==== Information supplied

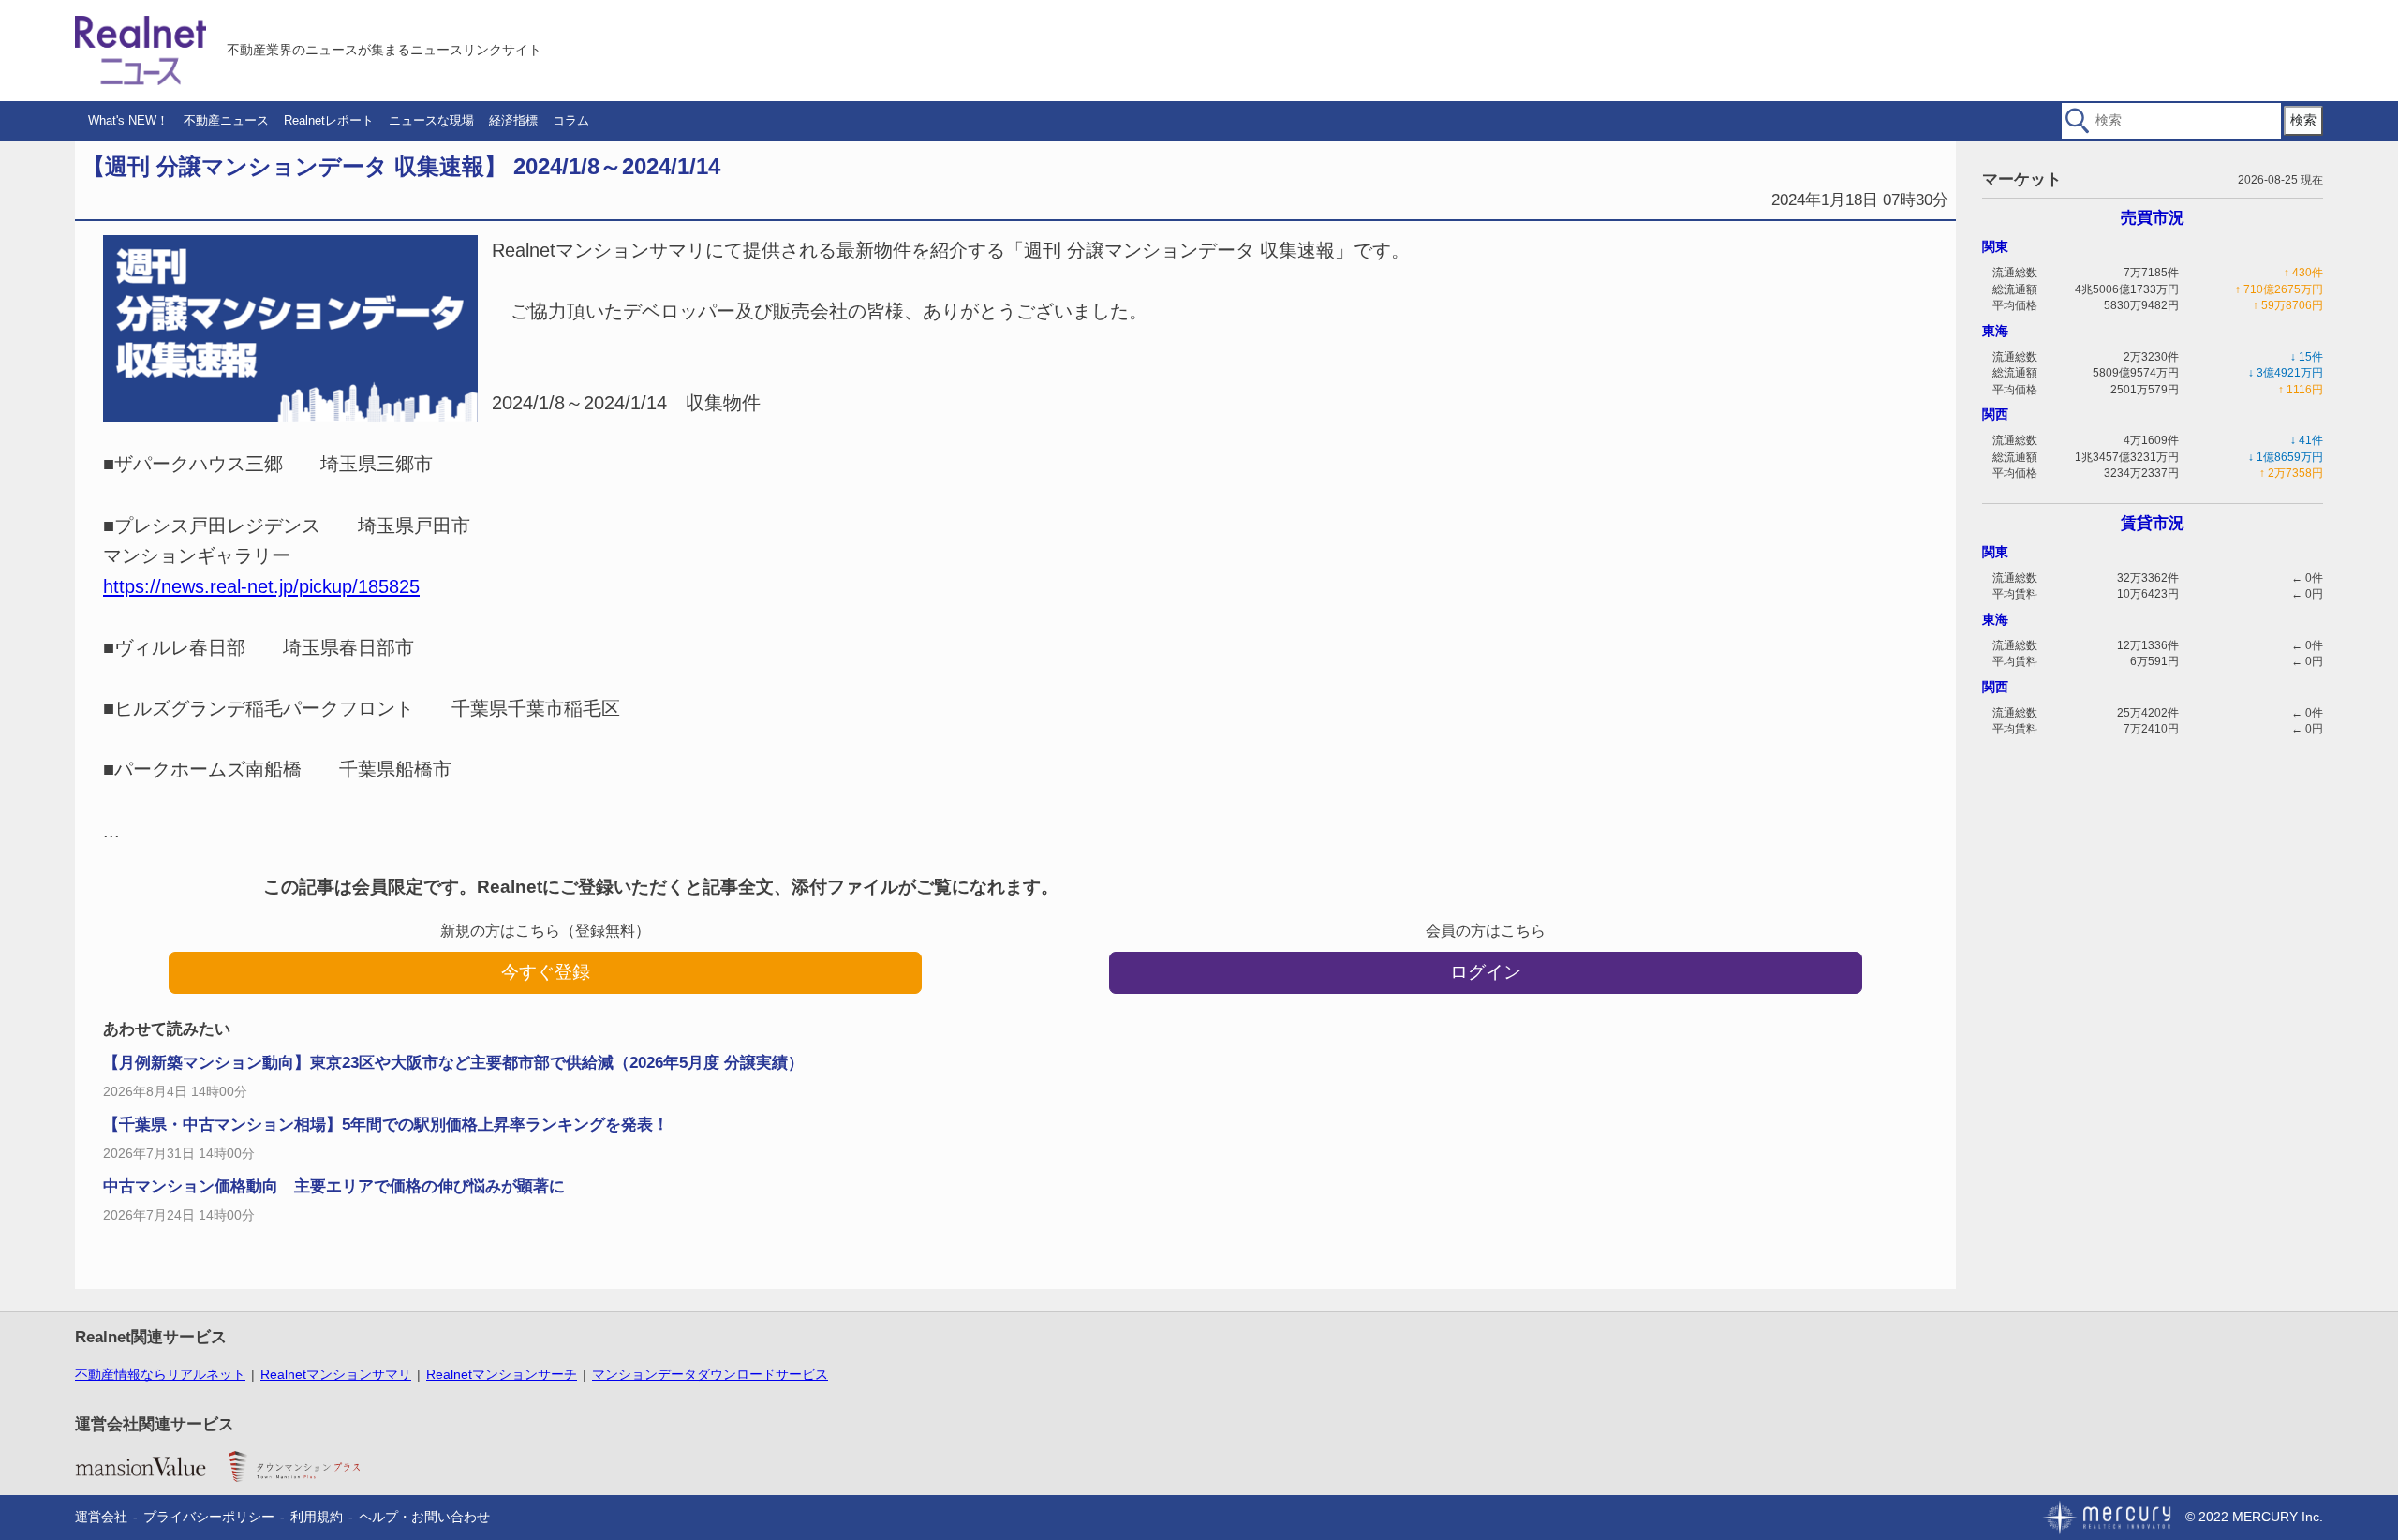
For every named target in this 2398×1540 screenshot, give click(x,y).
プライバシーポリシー (208, 1516)
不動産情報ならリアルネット (160, 1374)
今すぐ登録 (545, 972)
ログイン (1485, 972)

========

Exercise description> Every entry above needs to be duplicated precisely, and none of the pictures should appear.

Response below>
For every named target in this 2398×1540 screenshot, give click(x,y).
プライバシーポリシー (208, 1516)
不動産情報ならリアルネット (160, 1374)
今すぐ登録 (545, 972)
ログイン (1485, 972)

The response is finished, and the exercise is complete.